How Do the Saints Help Us?

The intercession of the saints has been sought and invoked in the Church from almost the very beginning of its history—i.e., from the time that the Church began to produce martyrs, which happened very early indeed.1 It had always been the view in Israel (and therefore in the Church) that those in heaven somehow can see what transpires on earth and are praying for us.

Thus, for example, we read in 2 Maccabees 15:12f that the martyred high priest Onias “was praying with outstretched hands for the whole body of the Jews.” Moreover, he was joined in his intercession by a man “distinguished by his gray hair and dignity and marvellous majesty and authority.” Onias revealed in the vision that “This is a man who loves the brethren and prays much for the people and the holy city—Jeremiah the prophet of God.”

This view continued into New Testament times and lay behind our Lord’s words that those in heaven rejoice over the repentance of a single sinner on earth (Luke 15:7)—for how else could they know of the sinner’s repentance unless earth somehow lay open to the gaze of those in heaven? The same view also undergirds the image found in Hebrews 12:1, which uses an athletic race to portray the Christian struggle. We on earth are running the race of faith, cheered on by a “great cloud of witnesses” observing us from the heavenly stands. We see also in the Book of Revelation2 that the saints know what is happening on earth while they are in heaven.
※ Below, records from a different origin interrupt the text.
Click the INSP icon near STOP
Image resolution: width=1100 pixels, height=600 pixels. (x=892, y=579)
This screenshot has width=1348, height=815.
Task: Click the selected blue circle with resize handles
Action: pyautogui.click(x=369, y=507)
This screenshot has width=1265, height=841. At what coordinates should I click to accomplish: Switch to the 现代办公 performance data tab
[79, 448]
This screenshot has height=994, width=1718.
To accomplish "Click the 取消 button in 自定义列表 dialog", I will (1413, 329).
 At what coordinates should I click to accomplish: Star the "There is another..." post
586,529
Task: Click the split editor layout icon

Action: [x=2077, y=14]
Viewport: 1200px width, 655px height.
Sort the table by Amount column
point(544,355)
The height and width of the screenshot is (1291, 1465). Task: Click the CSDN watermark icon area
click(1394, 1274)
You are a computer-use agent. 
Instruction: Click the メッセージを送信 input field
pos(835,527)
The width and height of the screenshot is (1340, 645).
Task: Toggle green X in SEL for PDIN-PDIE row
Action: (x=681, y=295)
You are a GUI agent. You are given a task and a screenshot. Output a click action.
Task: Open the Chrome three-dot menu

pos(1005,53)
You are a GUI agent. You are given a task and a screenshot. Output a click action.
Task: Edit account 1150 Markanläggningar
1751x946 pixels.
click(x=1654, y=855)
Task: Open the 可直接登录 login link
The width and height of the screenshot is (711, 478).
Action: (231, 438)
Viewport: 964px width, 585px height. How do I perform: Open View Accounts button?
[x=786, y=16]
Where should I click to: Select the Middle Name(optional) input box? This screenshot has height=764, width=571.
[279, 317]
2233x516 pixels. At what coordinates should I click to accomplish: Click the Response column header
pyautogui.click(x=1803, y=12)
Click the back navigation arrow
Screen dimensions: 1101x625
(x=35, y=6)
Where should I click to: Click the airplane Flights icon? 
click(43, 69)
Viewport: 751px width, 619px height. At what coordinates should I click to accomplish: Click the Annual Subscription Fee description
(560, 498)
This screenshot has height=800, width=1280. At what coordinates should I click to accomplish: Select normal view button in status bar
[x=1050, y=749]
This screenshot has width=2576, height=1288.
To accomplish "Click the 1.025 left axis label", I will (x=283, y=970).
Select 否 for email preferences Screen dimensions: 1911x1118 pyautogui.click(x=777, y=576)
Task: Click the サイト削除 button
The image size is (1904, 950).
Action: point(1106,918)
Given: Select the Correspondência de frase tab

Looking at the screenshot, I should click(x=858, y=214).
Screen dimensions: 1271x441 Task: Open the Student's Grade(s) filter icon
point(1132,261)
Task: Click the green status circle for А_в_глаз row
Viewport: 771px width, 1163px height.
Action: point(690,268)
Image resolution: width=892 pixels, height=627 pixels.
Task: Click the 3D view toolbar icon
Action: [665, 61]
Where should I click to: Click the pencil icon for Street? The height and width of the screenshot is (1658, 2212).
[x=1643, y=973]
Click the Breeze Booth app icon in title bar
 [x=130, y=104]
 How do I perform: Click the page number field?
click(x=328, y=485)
Therefore, the saints in heaven are not separated from us here, still struggling on earth. There are not two churches—the Church Triumphant (in heaven), and the Church Militant (on earth). There is just one single Church, whose members share unity in Christ and pray for one another. Therefore, in the Divine Liturgy we say,

We offer unto Thee this reasonable worship for those who have fallen asleep in the faith: ancestors, fathers, patriarchs, prophets, apostles, preachers, evangelists, martyrs, confessors, ascetics, and every righteous spirit made perfect in faith, especially for our most, most pure, most blessed and glorious Lady Theotokos and ever-virgin Mary, for the holy, Prophet, Forerunner, and Baptist John, the holy, glorious, all-laudable apostles, and all Thy saints, at whose supplication look down upon us, O God.

Intercession of the Saints

Our invocation of the saints’ prayers finds its context in this vast network of mutual love and intercession. The saints are already praying for us because we are part of the Church. Yet love is specific—as specific as friendship, and so as friendship grows between us and a particular heavenly saint, we enjoy that saint’s particular intercession as well. We have our own patron saint, on whose love and intercession we rely, just as we also rely upon the love and prayers of our Christian friends on earth. But our heavenly friends, because they are closer to Christ, have a more powerful prayer than our friends on earth. This is why the Church has always invoked the prayers of its martyrs. If, for example, the prayers of Polycarp for his flock in Smyrna had power while on earth, how much more power will his prayers have now that he is in heaven close to the throne of God?

One sometimes hears that the saints in heaven do not provide any help for us except for the help of intercession, and that they do not help and heal us themselves, but only pray for Christ to heal us. It is doubtful if such a dichotomy can be sustained. For Christ sent his apostles out to heal (Matt 10:8), and it is recorded that they did indeed heal the sick (Mark 6:13). So, who healed those people—the apostles or Christ? Obviously, both! One could say, “The apostles healed by the power of Christ” or one could equally well say, “Christ healed through his apostles.”3

The saints, then, do hear us and heal us, for it is Jesus Christ who heals through them. Hymns to the saints (such as akathists) are all part of our ultimate praise to Jesus. We love the saints because they are his friends, and we praise them for their help, because this powerful help comes ultimately from Christ. And the saints themselves are the works of Christ, the divine Author. That is why at the feasts of the saints we praise Christ by saying, “God is wonderful in his saints!”


Footnotes

  1. St. Ignatius of Antioch, for example, was martyred about 107 A.D., shortly after the death of the Apostle John.

  2. Rev 6:9–11, 16:4–7.

  3. That is why when Peter healed a man by the laying on of hands, he said to the person, “Jesus Christ heals you” (Acts 9:34).